The research also indicates that many of the spouses will experience these symptoms for years – not weeks or months. They are unwanted reactions that are common to most partners. They don’t mean you are crazy – they mean you’re traumatized.

So welcome to the club. Take a seat. We understand.

[1] These statistics can be found in addorecovery.com

 

18 thoughts on “What, You Too? I Thought I Was The Only One

  1. Hmmm yes it’s mostly relatable, but with parents instead of spouse. Thanks for this! Any small amount of contact I have to have with or even about any of my parents at the moment, completely takes me back to the trauma, and I get as depressed and angry as I was at the time. It’s scary, I become a different person.

    Liked by 4 people

  2. This has similar symptoms like PTSD.

    Fear, anxiety, intrusive thoughts proliferate

    Our Egos feel betrayed and damaged

    My trauma came from my dad.

    I healed not thinking about him, but exploring my inner world.

    People fail us at times, letting the hurt go is not easy but necessary

    Liked by 3 people

    • Yes, Marty. Thanks for commenting. As you say, these are symptoms of PTSD. People who have experienced betrayal trauma almost always experience PTSD. I’m so sorry you experienced this in your family. That should never have happened. Our families should created a safe place for us where we feel wanted, valued, loved and secure. Recovery from PTSD is most definitely tough and slow – but I’m glad you’re on that journey and are so committed to healing.

      Liked by 2 people

      • I have healed or increased my wellbeing enormously

        My symptoms reappeared when a prescription med ignited my nervous system

        My fight or flight does not fire now and life is more calm and enjoyable

        Liked by 2 people

  3. Thanks for sharing the source. My husband is in that program, and he has learned a lot. It’s about recovery, and there’s a weekly meeting (live web video) but there are many videos/lectures which provide good info on that site. The companion to Addo is Bloom (for women). I joined the free part of the site and there are great resources there for betrayed partners, too, at no cost. You can pick/choose what topic you are interested in as well. Just thought I’d mention it here as you may have some followers who’d be interested, it’s no-cost, and it’s reliable, solid information. I have never tried the on-line group there as I tend to get triggered by people new to this process. They need to talk about their trauma (I get it), but I have to take care of myself. I do have a few women I can talk to, that I used to be in a group with, and that’s helpful.

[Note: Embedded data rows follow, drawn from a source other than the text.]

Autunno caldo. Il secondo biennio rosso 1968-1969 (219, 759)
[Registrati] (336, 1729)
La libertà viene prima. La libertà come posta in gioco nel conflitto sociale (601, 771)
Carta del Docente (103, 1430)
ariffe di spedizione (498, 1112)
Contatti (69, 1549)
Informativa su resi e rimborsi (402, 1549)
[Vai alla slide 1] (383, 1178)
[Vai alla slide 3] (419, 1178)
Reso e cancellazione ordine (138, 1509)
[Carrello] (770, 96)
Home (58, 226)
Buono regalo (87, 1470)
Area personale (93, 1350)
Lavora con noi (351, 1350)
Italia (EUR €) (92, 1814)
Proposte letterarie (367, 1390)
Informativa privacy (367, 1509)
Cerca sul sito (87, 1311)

    Hope it’s okay to share this info here. I really like the C.S. Lewis quote. Thanks.

    Liked by 2 people

    • That’s great beleeme. Thanks for sharing the information, and for sharing your connection to it!! It’s always good to point people in the direction of helpful resources, I’m glad you’ve found so much that was of use to you personally.

      Liked by 1 person

  4. I totally agree, Robin! It’s a form of PTSD and it can happen when you’re betrayed. I’m so sorry this happened to you. Know that you’ve got friends here who understand and accept you, hurts, scars and all!